### Entries supplied
※ ※ ※

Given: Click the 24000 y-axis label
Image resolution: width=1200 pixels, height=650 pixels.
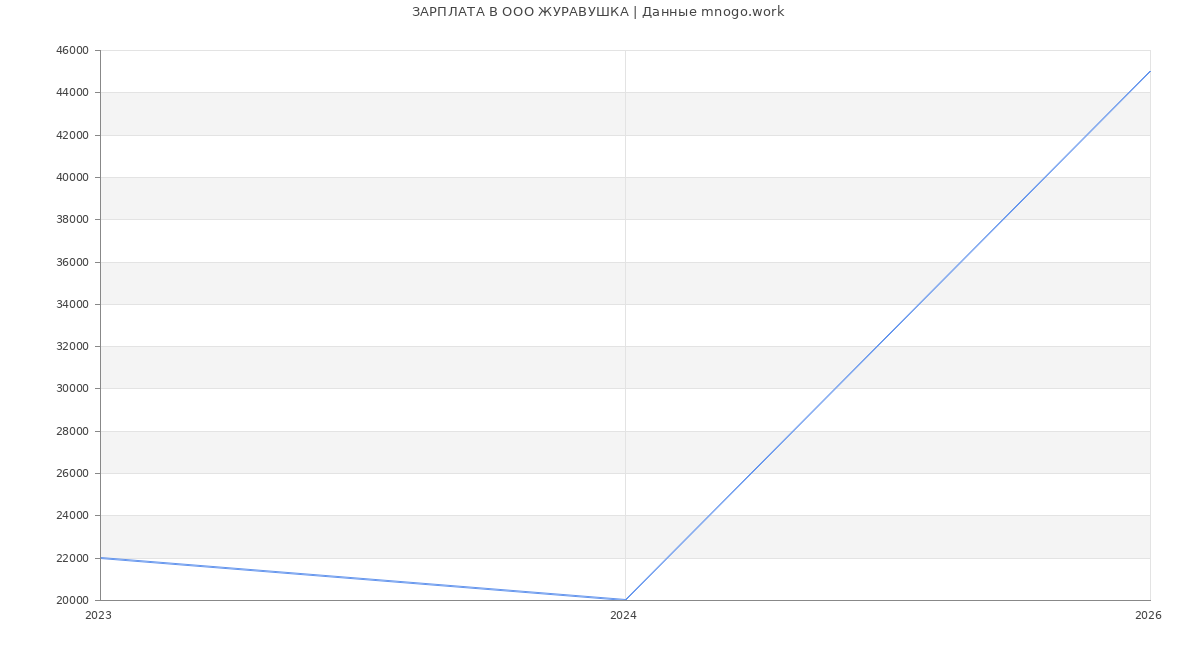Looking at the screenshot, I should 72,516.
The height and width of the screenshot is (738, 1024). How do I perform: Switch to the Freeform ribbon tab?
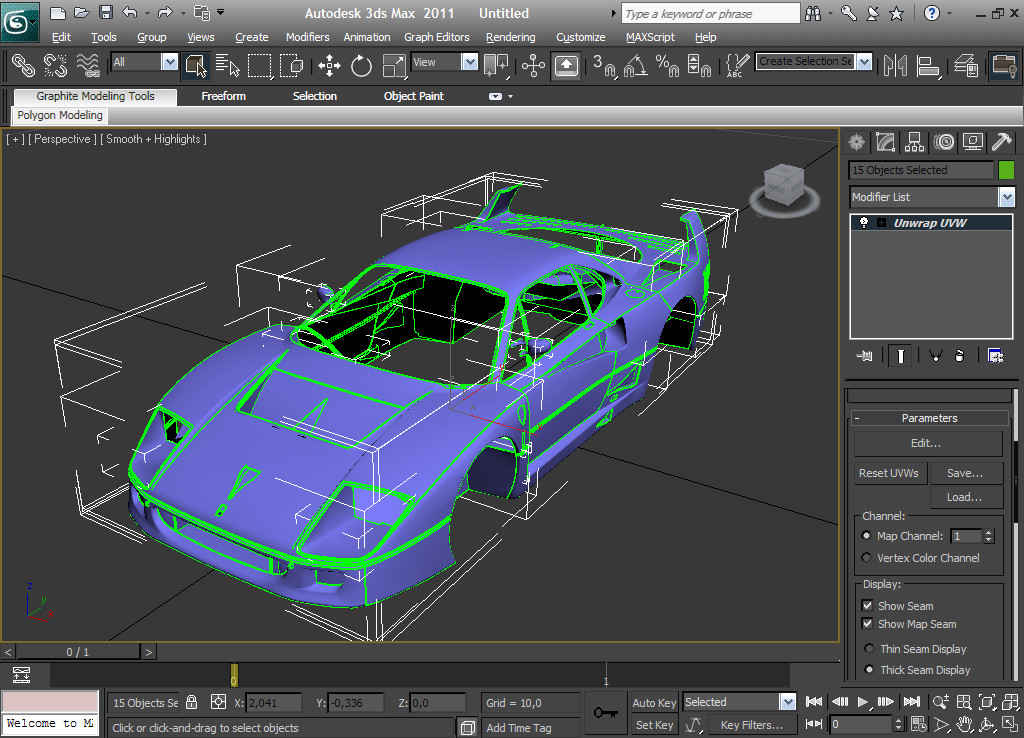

※ ※ ※

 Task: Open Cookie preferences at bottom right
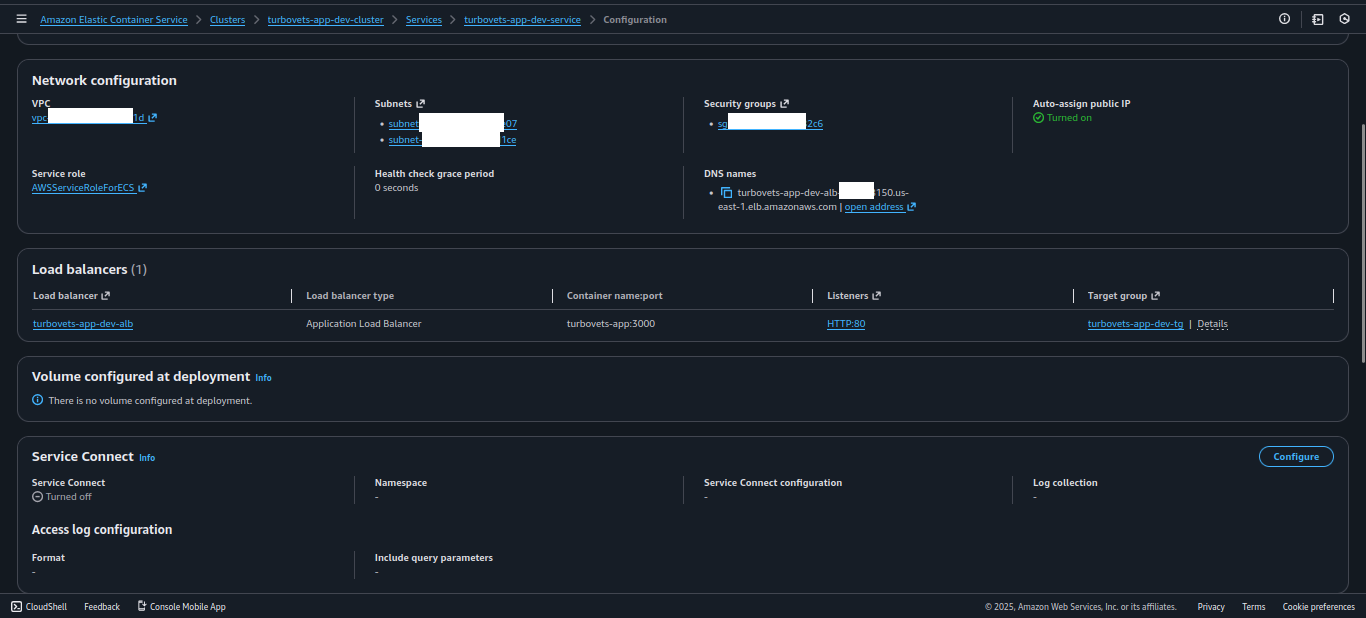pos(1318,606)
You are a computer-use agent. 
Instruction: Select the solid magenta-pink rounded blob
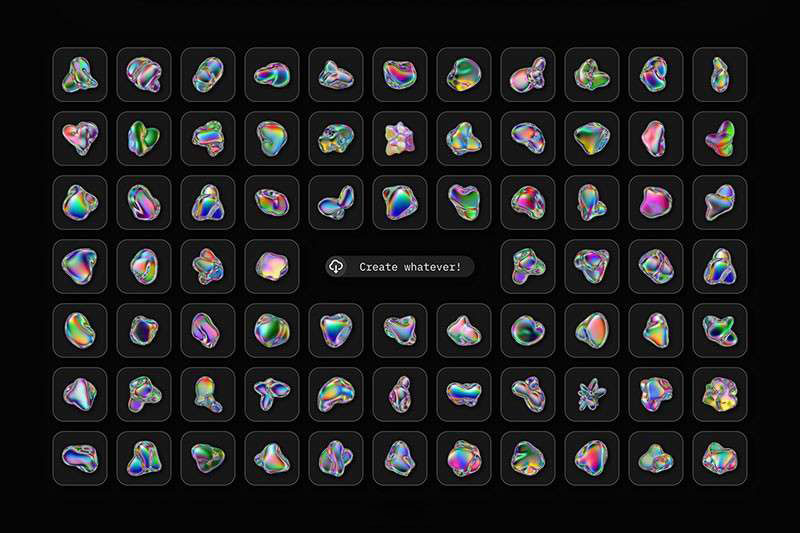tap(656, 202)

※ ※ ※

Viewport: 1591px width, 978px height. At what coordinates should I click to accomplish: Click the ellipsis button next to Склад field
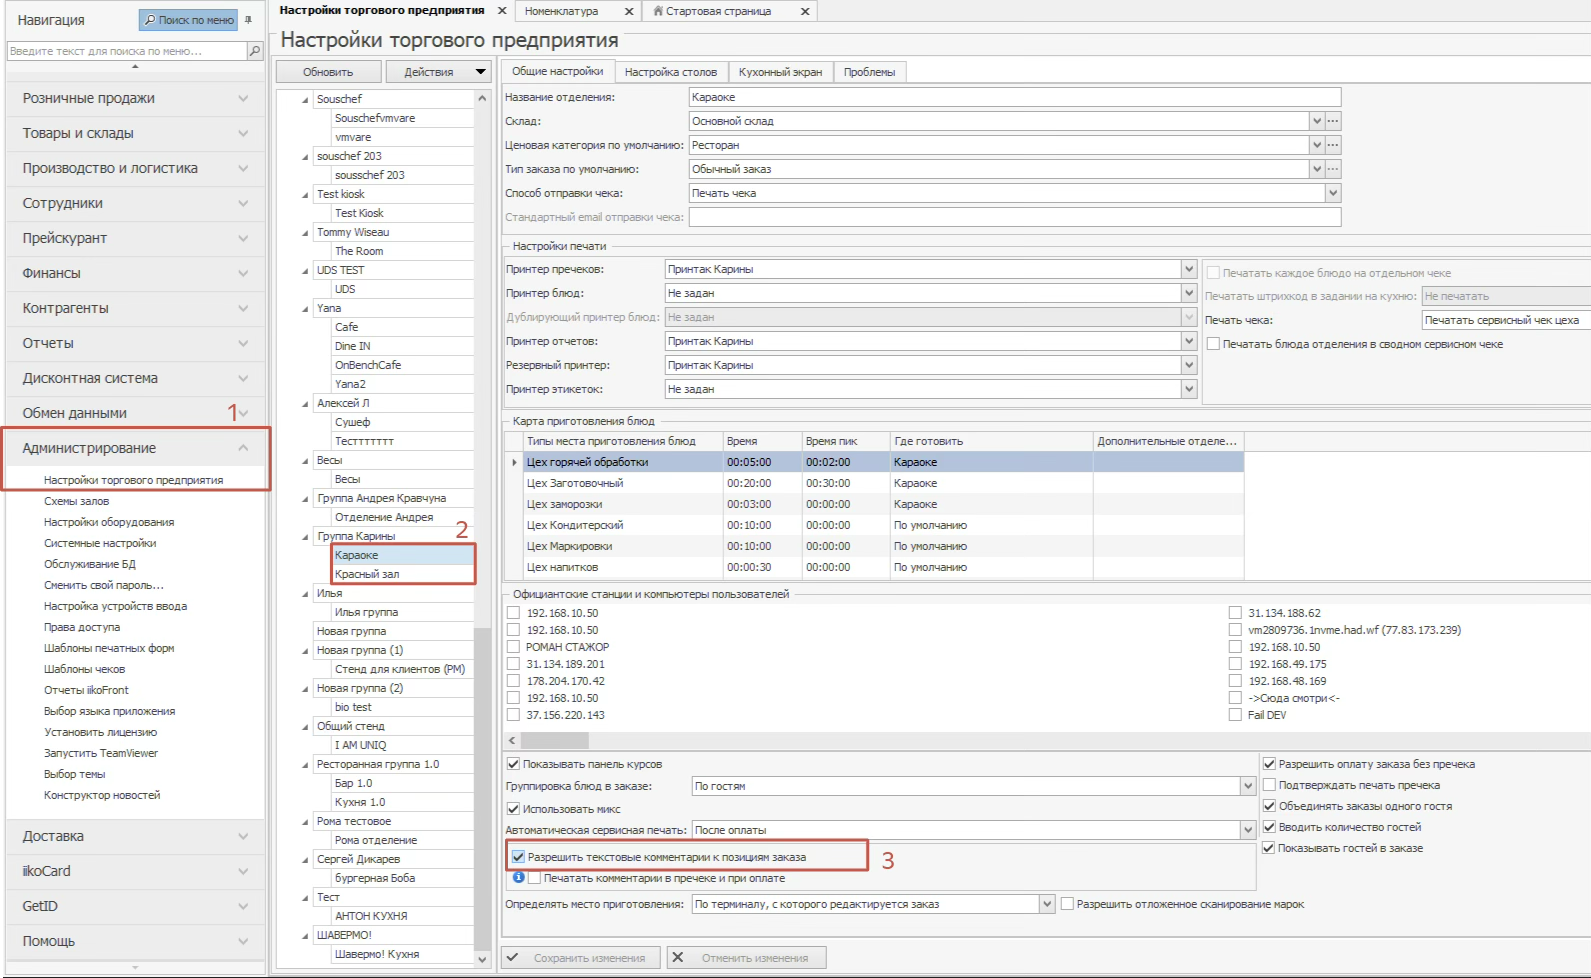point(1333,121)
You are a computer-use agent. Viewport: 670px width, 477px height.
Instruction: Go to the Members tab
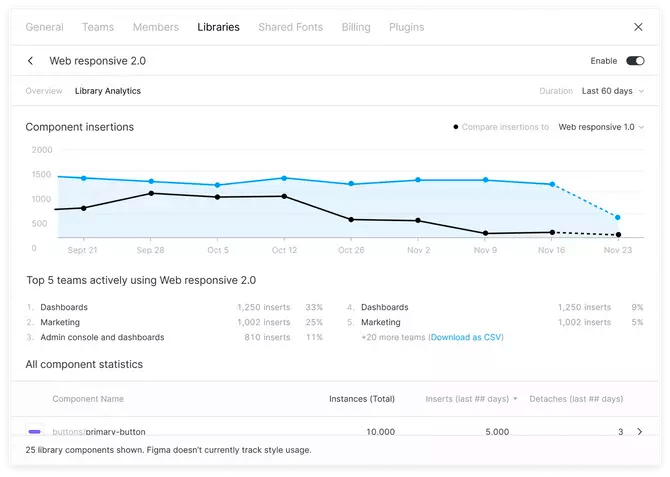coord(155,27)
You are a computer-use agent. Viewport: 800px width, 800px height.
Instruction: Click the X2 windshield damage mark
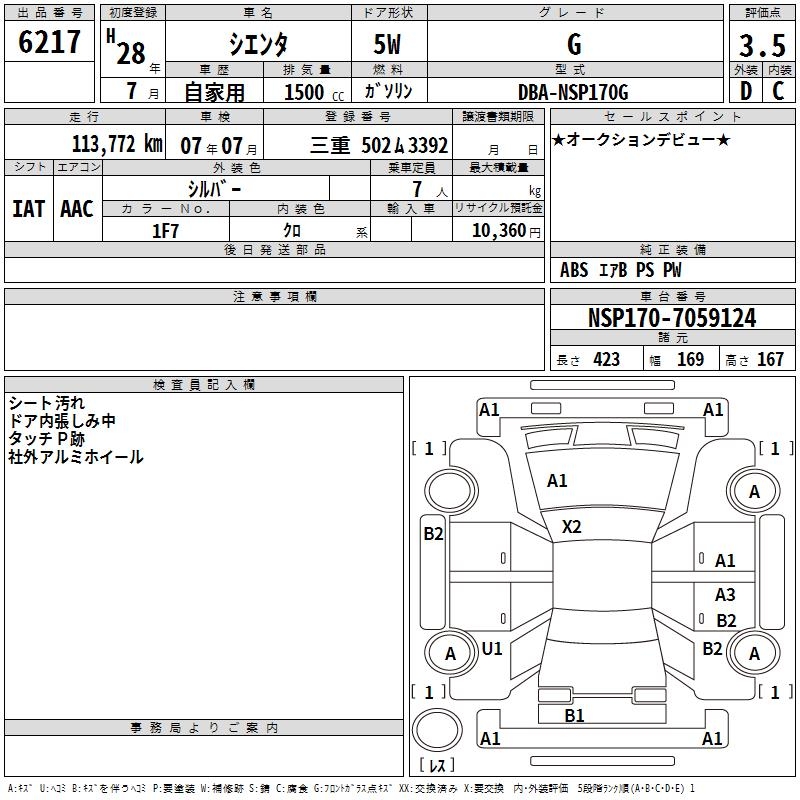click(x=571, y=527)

※ ※ ※

### The problem
Copy out each line in the listing that has the word "computer".

### Answer for the task
You are a computer-use agent. 
You are a computer-use agent. Viewport: 670px width, 477px height.
You are a computer-use agent. Viewport: 800px width, 800px height.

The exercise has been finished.